Work instruction 1
In the blog post titled "Ultradian Cycling," what joke was made about the writer's university assignments?
Work instruction 2
Reproduce the "Ultradian Cycling" blog post from "Now the course" to "always seem 'twitchy'.".
Work instruction 3
Resume the "Ultradian Cycling" blog post after its last sentence, keeping its voice.
START Text excerpt
Monday, 10 November 2008

Ultradian Cycling

Some information to explain why I have been bouncing up and down like a slightly demented yoyo. The past few months have been a bit of a roller coaster with me deciding to let things fly. But to add to this, there has been a return of cycling. For a long time it was relatively easy to hide as first came the children (and the blame lay with hormones.... what a wonderful excuse!) then before that excuse ran out I started Uni where the periods of normality were quite lengthy, manic moments were addressed with coursework and I could throw myself into hours of coursework producing pages upon pages (jokes were generally made that my assignments would be three times as long as anyone else's, but hey, it got me good grades!). But these waves were the reason for my putting so much work in - they gave me an outlet. The not so great moments were there too, but were easily put down to being tired, over-stressed and having issues with tutors.

Now the course is over, and work, although much less pressured than the course doesn't provide me with an obsession to feed my moods. The down feels more empty and the ups have no focus so I flit from one thing to another with no grounding force - this is possibly worse than the downs as the ups take so many forms from euphoria (which is fine when you have an outlet, but not when it's because you cleaned a worktop to perfection) to anxiety so intense you can't breathe and as calm as you try to appear you just always seem 'twitchy'.
END Text excerpt
START Data to examine
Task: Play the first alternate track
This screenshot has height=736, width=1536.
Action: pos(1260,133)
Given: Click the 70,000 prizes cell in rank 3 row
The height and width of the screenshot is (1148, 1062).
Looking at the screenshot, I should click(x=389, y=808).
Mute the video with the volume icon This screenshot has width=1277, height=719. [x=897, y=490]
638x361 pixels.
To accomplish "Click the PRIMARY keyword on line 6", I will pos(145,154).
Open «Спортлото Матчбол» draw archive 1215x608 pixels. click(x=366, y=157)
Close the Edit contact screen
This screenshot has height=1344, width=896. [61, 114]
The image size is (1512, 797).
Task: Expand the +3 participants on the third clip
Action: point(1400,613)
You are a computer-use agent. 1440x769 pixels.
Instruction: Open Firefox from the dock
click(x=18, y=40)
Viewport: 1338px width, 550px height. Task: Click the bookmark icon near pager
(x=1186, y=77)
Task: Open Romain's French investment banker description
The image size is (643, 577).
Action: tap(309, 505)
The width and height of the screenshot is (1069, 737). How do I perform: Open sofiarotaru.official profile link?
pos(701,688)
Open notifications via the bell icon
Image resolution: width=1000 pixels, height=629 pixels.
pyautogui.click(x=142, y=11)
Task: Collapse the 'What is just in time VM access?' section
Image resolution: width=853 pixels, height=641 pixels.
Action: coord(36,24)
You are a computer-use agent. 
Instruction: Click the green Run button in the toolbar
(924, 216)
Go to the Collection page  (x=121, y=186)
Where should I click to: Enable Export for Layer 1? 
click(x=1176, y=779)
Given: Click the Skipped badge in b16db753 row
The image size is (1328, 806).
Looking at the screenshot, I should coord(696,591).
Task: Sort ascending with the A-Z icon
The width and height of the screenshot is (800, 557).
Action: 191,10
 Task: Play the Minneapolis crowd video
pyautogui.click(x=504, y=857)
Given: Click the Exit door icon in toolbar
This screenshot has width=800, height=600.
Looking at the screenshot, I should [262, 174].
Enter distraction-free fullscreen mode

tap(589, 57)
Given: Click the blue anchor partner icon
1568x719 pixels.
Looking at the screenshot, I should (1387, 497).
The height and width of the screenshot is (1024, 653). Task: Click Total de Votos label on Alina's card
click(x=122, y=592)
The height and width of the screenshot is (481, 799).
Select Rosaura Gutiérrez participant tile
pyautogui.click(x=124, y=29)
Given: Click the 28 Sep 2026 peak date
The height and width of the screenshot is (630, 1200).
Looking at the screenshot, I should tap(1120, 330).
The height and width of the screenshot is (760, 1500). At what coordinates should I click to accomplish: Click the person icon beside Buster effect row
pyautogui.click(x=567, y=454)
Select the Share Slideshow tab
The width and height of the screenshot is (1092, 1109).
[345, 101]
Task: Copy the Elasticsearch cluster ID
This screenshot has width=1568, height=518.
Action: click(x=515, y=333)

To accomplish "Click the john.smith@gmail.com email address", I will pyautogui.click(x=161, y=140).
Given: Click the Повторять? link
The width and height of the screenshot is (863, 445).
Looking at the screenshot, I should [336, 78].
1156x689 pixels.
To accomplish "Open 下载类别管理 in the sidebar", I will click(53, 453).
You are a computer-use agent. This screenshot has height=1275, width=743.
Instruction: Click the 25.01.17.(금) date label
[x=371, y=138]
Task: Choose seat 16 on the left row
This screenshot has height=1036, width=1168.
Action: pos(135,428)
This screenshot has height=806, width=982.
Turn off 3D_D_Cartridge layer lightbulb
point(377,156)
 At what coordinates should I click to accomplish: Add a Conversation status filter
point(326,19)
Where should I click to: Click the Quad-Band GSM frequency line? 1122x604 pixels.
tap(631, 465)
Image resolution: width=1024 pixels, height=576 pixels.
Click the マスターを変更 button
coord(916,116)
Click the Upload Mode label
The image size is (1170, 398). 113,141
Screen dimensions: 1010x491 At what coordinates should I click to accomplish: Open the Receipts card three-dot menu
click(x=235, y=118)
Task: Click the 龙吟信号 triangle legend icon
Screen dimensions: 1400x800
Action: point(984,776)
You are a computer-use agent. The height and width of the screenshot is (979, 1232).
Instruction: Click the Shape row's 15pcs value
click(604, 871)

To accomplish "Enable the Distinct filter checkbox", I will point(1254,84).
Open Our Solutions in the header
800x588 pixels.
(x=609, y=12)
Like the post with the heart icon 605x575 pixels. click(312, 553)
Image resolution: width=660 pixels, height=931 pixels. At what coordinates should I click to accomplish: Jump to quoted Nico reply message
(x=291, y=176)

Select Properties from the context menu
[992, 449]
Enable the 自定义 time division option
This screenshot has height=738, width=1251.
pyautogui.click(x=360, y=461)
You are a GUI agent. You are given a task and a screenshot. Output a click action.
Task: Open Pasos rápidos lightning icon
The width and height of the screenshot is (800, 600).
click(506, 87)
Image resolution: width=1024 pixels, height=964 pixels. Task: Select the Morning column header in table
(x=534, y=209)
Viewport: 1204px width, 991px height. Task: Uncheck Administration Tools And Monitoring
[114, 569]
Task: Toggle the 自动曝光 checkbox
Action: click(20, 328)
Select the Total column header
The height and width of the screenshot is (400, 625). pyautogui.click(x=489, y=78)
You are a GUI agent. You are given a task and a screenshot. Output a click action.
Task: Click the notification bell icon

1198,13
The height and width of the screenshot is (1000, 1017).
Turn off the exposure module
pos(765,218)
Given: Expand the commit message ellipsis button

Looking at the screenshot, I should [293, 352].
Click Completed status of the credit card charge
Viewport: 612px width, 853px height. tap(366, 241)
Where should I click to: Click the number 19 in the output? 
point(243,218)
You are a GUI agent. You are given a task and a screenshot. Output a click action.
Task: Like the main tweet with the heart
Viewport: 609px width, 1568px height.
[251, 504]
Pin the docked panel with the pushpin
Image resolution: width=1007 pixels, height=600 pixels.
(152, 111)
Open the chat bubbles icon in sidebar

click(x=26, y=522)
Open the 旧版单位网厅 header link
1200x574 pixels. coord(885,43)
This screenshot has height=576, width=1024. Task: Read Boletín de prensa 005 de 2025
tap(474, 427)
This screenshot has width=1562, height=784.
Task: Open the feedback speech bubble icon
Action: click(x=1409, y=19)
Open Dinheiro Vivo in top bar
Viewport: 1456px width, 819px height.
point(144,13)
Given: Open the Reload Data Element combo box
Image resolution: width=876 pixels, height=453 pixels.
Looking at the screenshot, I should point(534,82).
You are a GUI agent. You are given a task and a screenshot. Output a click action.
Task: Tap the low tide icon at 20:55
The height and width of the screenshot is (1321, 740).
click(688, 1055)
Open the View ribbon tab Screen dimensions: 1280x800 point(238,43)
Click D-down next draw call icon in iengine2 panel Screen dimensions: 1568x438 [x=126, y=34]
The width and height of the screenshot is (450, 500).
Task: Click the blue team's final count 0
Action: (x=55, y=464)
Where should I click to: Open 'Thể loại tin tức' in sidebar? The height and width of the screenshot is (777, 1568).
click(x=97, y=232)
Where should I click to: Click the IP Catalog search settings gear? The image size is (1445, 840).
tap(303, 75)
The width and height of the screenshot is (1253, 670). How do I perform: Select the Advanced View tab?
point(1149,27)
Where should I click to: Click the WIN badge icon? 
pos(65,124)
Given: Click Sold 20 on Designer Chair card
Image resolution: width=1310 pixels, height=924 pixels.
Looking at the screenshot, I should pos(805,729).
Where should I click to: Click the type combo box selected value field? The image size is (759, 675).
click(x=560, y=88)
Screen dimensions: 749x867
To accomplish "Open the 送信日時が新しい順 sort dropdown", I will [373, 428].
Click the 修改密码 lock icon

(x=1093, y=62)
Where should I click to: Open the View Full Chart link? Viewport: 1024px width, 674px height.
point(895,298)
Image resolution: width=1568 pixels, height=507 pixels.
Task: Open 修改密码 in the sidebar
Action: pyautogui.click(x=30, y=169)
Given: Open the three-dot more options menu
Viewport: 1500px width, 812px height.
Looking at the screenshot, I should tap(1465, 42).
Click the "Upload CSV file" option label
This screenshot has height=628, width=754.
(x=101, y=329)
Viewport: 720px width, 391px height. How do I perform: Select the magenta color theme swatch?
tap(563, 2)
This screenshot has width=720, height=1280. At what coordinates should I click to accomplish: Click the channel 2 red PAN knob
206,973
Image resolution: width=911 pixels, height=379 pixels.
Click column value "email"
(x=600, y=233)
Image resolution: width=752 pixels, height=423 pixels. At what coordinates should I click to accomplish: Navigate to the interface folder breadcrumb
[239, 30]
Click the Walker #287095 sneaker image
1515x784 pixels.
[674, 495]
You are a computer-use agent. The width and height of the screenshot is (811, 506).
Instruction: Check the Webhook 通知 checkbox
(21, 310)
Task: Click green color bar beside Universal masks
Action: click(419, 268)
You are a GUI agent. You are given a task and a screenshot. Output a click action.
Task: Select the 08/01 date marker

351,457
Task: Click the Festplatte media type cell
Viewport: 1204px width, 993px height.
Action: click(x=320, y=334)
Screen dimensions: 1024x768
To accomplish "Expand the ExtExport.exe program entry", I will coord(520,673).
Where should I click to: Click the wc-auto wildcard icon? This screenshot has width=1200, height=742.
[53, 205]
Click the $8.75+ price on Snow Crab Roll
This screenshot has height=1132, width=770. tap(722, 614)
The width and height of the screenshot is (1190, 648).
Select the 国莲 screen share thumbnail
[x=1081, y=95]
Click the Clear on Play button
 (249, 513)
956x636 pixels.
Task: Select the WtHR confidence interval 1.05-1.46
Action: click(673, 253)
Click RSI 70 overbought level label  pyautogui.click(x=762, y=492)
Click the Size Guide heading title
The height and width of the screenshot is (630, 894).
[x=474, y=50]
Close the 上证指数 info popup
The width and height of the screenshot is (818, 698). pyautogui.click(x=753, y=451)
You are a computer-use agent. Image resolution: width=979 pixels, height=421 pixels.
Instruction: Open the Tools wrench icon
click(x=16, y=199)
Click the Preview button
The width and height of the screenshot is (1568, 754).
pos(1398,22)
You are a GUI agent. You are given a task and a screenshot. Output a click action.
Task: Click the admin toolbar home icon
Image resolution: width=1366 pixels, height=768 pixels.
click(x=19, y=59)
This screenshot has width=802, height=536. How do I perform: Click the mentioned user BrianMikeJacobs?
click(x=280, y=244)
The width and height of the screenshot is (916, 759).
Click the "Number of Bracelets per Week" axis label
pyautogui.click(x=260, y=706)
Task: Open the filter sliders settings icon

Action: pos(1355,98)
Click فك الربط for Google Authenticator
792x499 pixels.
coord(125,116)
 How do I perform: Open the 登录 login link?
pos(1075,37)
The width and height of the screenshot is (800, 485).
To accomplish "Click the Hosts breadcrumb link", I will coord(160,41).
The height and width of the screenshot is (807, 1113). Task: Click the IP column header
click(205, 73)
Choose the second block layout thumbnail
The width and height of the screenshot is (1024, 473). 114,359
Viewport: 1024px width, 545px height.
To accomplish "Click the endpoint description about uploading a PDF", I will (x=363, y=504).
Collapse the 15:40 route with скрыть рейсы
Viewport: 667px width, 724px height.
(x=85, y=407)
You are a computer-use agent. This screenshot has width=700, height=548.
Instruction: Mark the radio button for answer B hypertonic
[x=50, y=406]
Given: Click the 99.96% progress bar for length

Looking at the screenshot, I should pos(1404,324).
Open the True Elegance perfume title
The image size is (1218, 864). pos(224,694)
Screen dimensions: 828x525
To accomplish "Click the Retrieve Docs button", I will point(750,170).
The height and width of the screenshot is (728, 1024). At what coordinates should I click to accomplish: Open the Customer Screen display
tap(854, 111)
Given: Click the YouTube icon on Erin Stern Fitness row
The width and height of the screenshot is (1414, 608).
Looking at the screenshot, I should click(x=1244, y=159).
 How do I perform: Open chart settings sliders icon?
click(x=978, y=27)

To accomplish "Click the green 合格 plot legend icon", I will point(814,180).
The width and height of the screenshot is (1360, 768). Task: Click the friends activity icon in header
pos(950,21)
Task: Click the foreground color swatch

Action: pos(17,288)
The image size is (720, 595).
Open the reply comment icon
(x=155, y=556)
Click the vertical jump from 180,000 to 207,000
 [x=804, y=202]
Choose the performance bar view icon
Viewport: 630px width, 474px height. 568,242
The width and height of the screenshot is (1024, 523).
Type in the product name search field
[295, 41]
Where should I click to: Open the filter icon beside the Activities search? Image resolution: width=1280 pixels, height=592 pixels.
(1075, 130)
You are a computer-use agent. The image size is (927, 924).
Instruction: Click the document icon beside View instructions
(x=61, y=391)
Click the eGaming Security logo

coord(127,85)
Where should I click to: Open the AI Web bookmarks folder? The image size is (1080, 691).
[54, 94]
END Data to examine
Exercise output 1
The joke was that they would be three times as long as anyone else's.

Exercise output 2
Now the course is over, and work, although much less pressured than the course doesn't provide me with an obsession to feed my moods. The down feels more empty and the ups have no focus so I flit from one thing to another with no grounding force - this is possibly worse than the downs as the ups take so many forms from euphoria (which is fine when you have an outlet, but not when it's because you cleaned a worktop to perfection) to anxiety so intense you can't breathe and as calm as you try to appear you just always seem 'twitchy'.

Exercise output 3
A few months back I decided to return to using some medication to lift things a little, but I had to stop these when my hips gave out and painkillers were needed. The combination of painkillers and pills weren't marvelously safe, so pain free became the focus as my mood had stabilized. And while I was out of my tree on painkillers I cared little for my mental state as I wasn't sure if my brain and body were indeed connected. Now I've ceased the painkillers, the cycling has returned with ferocity, and instead of days up days down which I was used to, I was faced with several cycles in a day. I wake up full of the joys of spring and by lunchtime I'm so apathetic it's unreal, then back up in the evening (or any combination you can think). I've been here before, when I finally notice it, it's called Ultradian Cycling and frankly must be awful for those around me. I can't imagine living with anyone in this state! So I got the happy pills back out, and 24 hours after returning to htp & lithium orate I'm feeling more stable than I have in weeks. It's like life in sharp focus again. So instead of harping on about how unfair life is, I just want to say sorry to people around me; I've been a pain in the arse. It's not a miracle cure, but rational is a start.